:: Teks Sumber ::
------------------------------------------------------------------------
Selasa, 10 Agustus 2010

Biarlah hanya Allah yang Mengenalku


Ada sebuah pesan menarik dari seorang ulama salaf. Tu'rafuna fi ahlis-sama' wa tukhfuna fi ahlil ardhi. (Berusahalah kalian agar lebih dikenal oleh para penghuni langit, walaupun tak seorangpun penduduk bumi yang mengenal kalian. Rasulullah Shallallahu 'alaihi wa Sallam menyebut tipe manusia seperti ini dengan sebutan Al Akhfiya' (manusia-manusia tersembunyi). Beliau juga mengatakan Allah 'Azza wa Jalla sangat mencintai manusia tipe ini. Mereka tidak pernah peduli apa kata manusia tentang mereka, sebab -bagi mereka- yang penting adalah apa kata Allah tentang mereka. Itulah sebabnya, mereka tidak pernah mengalami kegilaan akan kemasyhuran.

Ini adalah kisah salah satu dari Al Akhfiya' itu.

Ia hidup di masa tabi'in. Namun, hingga hari ini, tak satu buku sejarah pun yang dapat menyingkap identitas pria ini. Satu-satunya informasi tentangnya hanyalah bahwa ia adalah seorang pria berkulit hitam dan bekerja sebagai tukang sepatu. Yang menceritakan tentang pria ini adalah seorang tabi'in bernama Muhammad ibn al-Munkadir -rahimahullah-. Berikut adalah kisahnya:

Malam itu sudah terlalu malam dan gelap. Namun, walaupun malam, udara terasa lebih panas dari biasanya. Tidak aneh memang, sebab hari itu adalah salah satu dari hari-hari kemarau panjang di kota Madinah. Sudah setahun ini kota Madinah tidak pernah mendapatkan curahan air dari langit. Entah telah berapa kali penduduk Madinah berkumpul untuk melakukan shalat istisqa' demi meminta hujan. Namun, hingga malam itu, tak setetes hujan pun yang turun menemui mereka.
------------------------------------------------------------------------
:: Data yang Diberikan ::
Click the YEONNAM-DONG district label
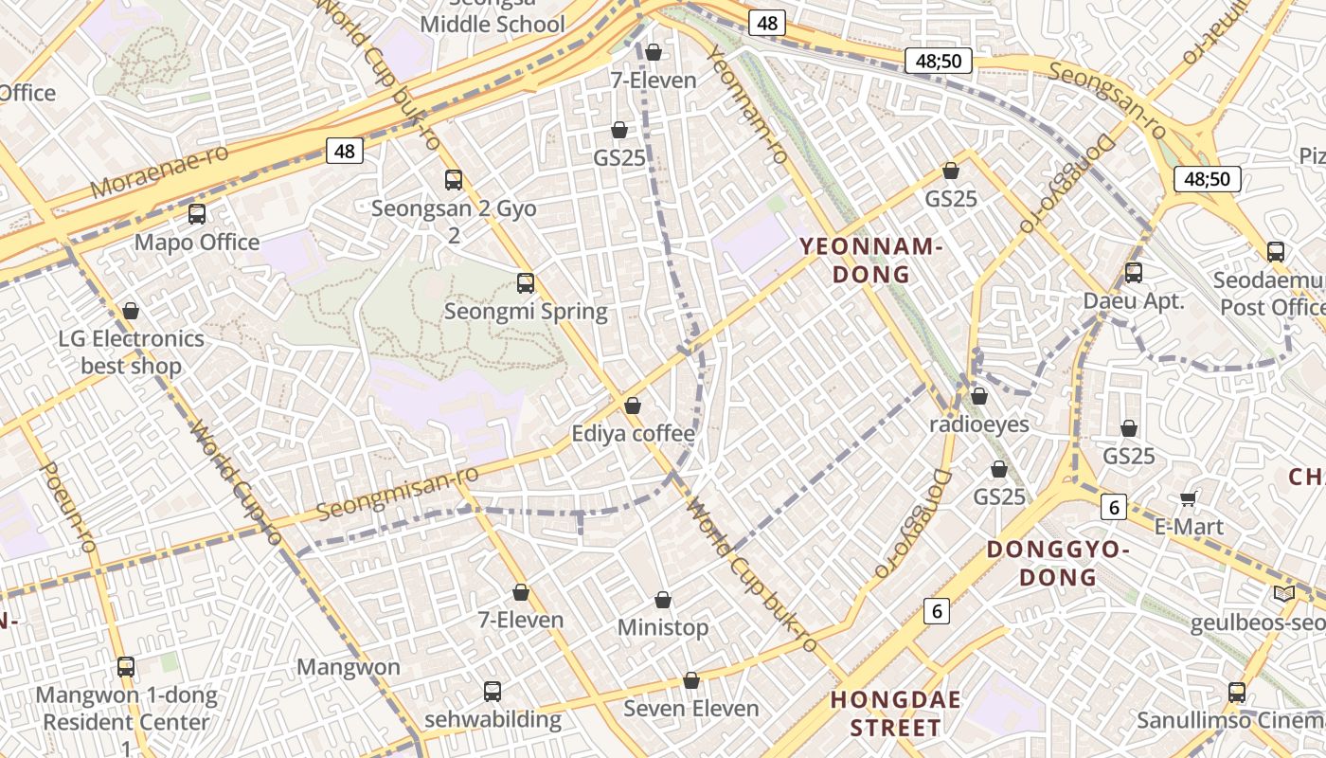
------------------------------------------------------------------------
:: Latihan Tertulis A ::
Tuliskan kembali bagian kisah tentang Al Akhfiya' dari "Ini adalah kisah" sampai "turun menemui mereka." tanpa mengubah satu kata pun.
:: Latihan Tertulis B ::
Menurut kisah tentang Al Akhfiya', apa pekerjaan pria yang diceritakan itu?
:: Latihan Tertulis C ::
Teruskan kisah tentang Al Akhfiya' setelah kalimat terakhirnya.

:: Jawaban Benar A ::
Ini adalah kisah salah satu dari Al Akhfiya' itu.

Ia hidup di masa tabi'in. Namun, hingga hari ini, tak satu buku sejarah pun yang dapat menyingkap identitas pria ini. Satu-satunya informasi tentangnya hanyalah bahwa ia adalah seorang pria berkulit hitam dan bekerja sebagai tukang sepatu. Yang menceritakan tentang pria ini adalah seorang tabi'in bernama Muhammad ibn al-Munkadir -rahimahullah-. Berikut adalah kisahnya:

Malam itu sudah terlalu malam dan gelap. Namun, walaupun malam, udara terasa lebih panas dari biasanya. Tidak aneh memang, sebab hari itu adalah salah satu dari hari-hari kemarau panjang di kota Madinah. Sudah setahun ini kota Madinah tidak pernah mendapatkan curahan air dari langit. Entah telah berapa kali penduduk Madinah berkumpul untuk melakukan shalat istisqa' demi meminta hujan. Namun, hingga malam itu, tak setetes hujan pun yang turun menemui mereka.

:: Jawaban Benar B ::
Ia bekerja sebagai tukang sepatu.

:: Jawaban Benar C ::
Dan malam itu, seperti kebiasaannya bila sepertiga malam akhir menjelang, Muhammad ibn al-Munkadir meninggalkan rumahnya dan bergegas menuju Masjid Nabawi untuk menunaikan shalat Lail (Tahajjud). Usai mengerjakan shalatnya malam itu, Ibn al Munkadir bersandar ke salah satu tiang masjid. Tiba-tiba, ia melihat sebuah sosok bergerak tidak jauh dari tempatnya bersandar. Ia mencoba untuk mengetahui siapa sosok itu. Agak sulit ia mengenalinya, sebab malam itu telah begitu gelap. Dengan agak susah payah, ia melihat seorang pria berkulit hitam agak kecokelatan. Tapi ia sama sekali tidak mengenalinya.

Pria itu membentangkan sebuah kain di lantai masjid. Dan kelihatannya, pria itu benar-benar merasa hanya ia sendiri yang berada di dalam masjid. Ia sama sekali tidak menyadari kehadiran Ibn al-Munkadir yang berada tidak jauh dari dirinya.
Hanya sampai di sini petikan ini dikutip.